■ **TRY IT**:
Would you print the full listing word for word?

■ **DATASET RECORDS**:
++++

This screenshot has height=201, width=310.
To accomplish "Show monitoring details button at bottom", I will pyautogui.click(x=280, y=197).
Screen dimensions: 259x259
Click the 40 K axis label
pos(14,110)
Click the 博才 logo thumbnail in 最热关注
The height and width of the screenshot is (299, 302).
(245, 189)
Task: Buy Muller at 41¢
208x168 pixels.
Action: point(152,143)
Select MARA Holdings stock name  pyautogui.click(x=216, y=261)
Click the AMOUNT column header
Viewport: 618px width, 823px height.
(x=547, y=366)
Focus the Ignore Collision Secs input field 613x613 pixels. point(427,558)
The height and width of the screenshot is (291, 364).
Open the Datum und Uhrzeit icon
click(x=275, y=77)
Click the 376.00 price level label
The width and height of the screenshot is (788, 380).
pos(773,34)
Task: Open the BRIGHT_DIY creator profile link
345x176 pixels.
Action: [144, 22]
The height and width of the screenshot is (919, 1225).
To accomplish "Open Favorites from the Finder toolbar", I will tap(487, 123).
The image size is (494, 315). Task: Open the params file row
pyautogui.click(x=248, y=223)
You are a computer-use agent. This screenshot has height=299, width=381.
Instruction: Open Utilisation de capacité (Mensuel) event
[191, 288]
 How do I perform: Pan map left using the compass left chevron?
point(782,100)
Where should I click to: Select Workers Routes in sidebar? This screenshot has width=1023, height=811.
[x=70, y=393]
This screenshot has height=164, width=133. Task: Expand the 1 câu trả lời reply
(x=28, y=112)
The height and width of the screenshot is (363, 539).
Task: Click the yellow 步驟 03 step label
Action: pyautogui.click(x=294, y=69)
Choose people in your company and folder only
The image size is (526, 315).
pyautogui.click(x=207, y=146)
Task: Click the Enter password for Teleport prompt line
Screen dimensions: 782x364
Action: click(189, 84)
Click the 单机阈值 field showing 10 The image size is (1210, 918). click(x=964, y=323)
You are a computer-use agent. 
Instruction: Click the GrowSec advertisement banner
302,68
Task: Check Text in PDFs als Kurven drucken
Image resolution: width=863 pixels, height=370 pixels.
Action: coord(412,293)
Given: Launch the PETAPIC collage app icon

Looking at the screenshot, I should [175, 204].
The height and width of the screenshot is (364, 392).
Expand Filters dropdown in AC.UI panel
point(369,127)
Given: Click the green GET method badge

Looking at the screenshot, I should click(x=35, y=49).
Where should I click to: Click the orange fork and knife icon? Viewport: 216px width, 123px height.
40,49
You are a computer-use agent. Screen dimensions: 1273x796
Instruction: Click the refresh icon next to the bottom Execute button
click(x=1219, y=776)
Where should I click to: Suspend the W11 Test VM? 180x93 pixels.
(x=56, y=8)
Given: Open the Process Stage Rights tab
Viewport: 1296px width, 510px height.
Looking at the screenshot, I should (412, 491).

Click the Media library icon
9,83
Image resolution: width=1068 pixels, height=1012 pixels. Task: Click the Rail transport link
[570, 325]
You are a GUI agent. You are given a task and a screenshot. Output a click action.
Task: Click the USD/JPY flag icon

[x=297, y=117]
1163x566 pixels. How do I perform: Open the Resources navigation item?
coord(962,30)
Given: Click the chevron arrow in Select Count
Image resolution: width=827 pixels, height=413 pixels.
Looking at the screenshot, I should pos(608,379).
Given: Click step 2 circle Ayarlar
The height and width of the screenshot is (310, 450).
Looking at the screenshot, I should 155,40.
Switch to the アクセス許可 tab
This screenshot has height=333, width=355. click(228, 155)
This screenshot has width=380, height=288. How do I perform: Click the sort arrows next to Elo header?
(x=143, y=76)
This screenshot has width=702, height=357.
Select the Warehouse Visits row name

++++

■ **TASK RESULT**:
This screenshot has height=201, width=310.
To accomplish "Show monitoring details button at bottom", I will pyautogui.click(x=280, y=197).
Screen dimensions: 259x259
Click the 40 K axis label
pos(14,110)
Click the 博才 logo thumbnail in 最热关注
The height and width of the screenshot is (299, 302).
(245, 189)
Task: Buy Muller at 41¢
208x168 pixels.
Action: point(152,143)
Select MARA Holdings stock name  pyautogui.click(x=216, y=261)
Click the AMOUNT column header
Viewport: 618px width, 823px height.
(x=547, y=366)
Focus the Ignore Collision Secs input field 613x613 pixels. point(427,558)
The height and width of the screenshot is (291, 364).
Open the Datum und Uhrzeit icon
click(x=275, y=77)
Click the 376.00 price level label
The width and height of the screenshot is (788, 380).
pos(773,34)
Task: Open the BRIGHT_DIY creator profile link
345x176 pixels.
Action: [144, 22]
The height and width of the screenshot is (919, 1225).
To accomplish "Open Favorites from the Finder toolbar", I will tap(487, 123).
The image size is (494, 315). Task: Open the params file row
pyautogui.click(x=248, y=223)
You are a computer-use agent. This screenshot has height=299, width=381.
Instruction: Open Utilisation de capacité (Mensuel) event
[191, 288]
 How do I perform: Pan map left using the compass left chevron?
point(782,100)
Where should I click to: Select Workers Routes in sidebar? This screenshot has width=1023, height=811.
[x=70, y=393]
This screenshot has height=164, width=133. Task: Expand the 1 câu trả lời reply
(x=28, y=112)
The height and width of the screenshot is (363, 539).
Task: Click the yellow 步驟 03 step label
Action: pyautogui.click(x=294, y=69)
Choose people in your company and folder only
The image size is (526, 315).
pyautogui.click(x=207, y=146)
Task: Click the Enter password for Teleport prompt line
Screen dimensions: 782x364
Action: click(189, 84)
Click the 单机阈值 field showing 10 The image size is (1210, 918). click(x=964, y=323)
You are a computer-use agent. 
Instruction: Click the GrowSec advertisement banner
302,68
Task: Check Text in PDFs als Kurven drucken
Image resolution: width=863 pixels, height=370 pixels.
Action: coord(412,293)
Given: Launch the PETAPIC collage app icon

Looking at the screenshot, I should [175, 204].
The height and width of the screenshot is (364, 392).
Expand Filters dropdown in AC.UI panel
point(369,127)
Given: Click the green GET method badge

Looking at the screenshot, I should click(x=35, y=49).
Where should I click to: Click the orange fork and knife icon? Viewport: 216px width, 123px height.
40,49
You are a computer-use agent. Screen dimensions: 1273x796
Instruction: Click the refresh icon next to the bottom Execute button
click(x=1219, y=776)
Where should I click to: Suspend the W11 Test VM? 180x93 pixels.
(x=56, y=8)
Given: Open the Process Stage Rights tab
Viewport: 1296px width, 510px height.
Looking at the screenshot, I should (412, 491).

Click the Media library icon
9,83
Image resolution: width=1068 pixels, height=1012 pixels. Task: Click the Rail transport link
[570, 325]
You are a GUI agent. You are given a task and a screenshot. Output a click action.
Task: Click the USD/JPY flag icon

[x=297, y=117]
1163x566 pixels. How do I perform: Open the Resources navigation item?
coord(962,30)
Given: Click the chevron arrow in Select Count
Image resolution: width=827 pixels, height=413 pixels.
Looking at the screenshot, I should pos(608,379).
Given: Click step 2 circle Ayarlar
The height and width of the screenshot is (310, 450).
Looking at the screenshot, I should 155,40.
Switch to the アクセス許可 tab
This screenshot has height=333, width=355. click(228, 155)
This screenshot has width=380, height=288. How do I perform: Click the sort arrows next to Elo header?
(x=143, y=76)
This screenshot has width=702, height=357.
Select the Warehouse Visits row name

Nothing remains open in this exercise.